Umrah sore hari yang kami
lakukan memang terasa sangat menyenangkan karena tubuh dalam keadaan siap.
Tidak ada letih yang mendera setelah melaksanakan umrah selama sekitar 2 jam
itu.
Hari kedelapan kami
siap-siap menuju Jeddah dan kembali ke Tanah Air. Tawaf wadak dilaksanakan
setelah salat Subuh. Do sinilah kami banyak menangis memohon untuk bisa kembali
baik untuk menunaikan umrah atau haji. Sebagian jemaah yang belum haji
membulatkan niatnya untuk mendaftar haji.
Di Mekah, pembimbing ibadah
kami KH Muslih asal Purwokerto mendapat musibah. Istrinya, Hj. Siti Hafshoh
binti Mubarak wafat dalam usia 61 tahun pada 31 Maret lalu di Sukaraja,
Banyumas. Almarhumah terkena stroke sejak dua tahun lalu. Kiai Muchlis tampak
tabah. Karena perjalanan tour sekitar Mekah diiringi tahlilan.

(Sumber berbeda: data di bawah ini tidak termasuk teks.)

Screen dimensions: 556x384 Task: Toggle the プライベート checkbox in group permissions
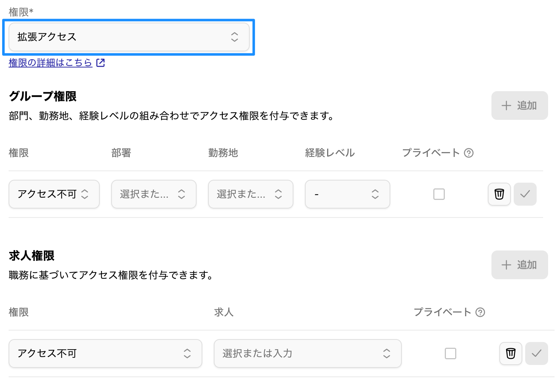[x=439, y=194]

Nah, barang bawaan kami membengkak
dari sejumlah 41 bagasi menjadi lebih 100 bagasi, itu belum dihitung air Zamzam
hyang masing-masing mendapat 10 liter. Maklum, semua itu oleh-oleh. Kami salut
dengan penerbangan Lion yang tak membatasi barang bawaan kami. Terus terang ini
kami hargai dan kami acungi jempol karena tak membatasi barang bawaan jemaah.
Sayangnya di Jeddah jemaah
tak mampir di Balad, pusat perbelanjaan tertua di Jeddah. Jemaah yang semula
dijanjikan bisa melewati makam Ibunda Hawa, tak jadi, pengemudi mengemukakan
berbagai alasan. Akhirnya bus istirahat lama di masjid terapung.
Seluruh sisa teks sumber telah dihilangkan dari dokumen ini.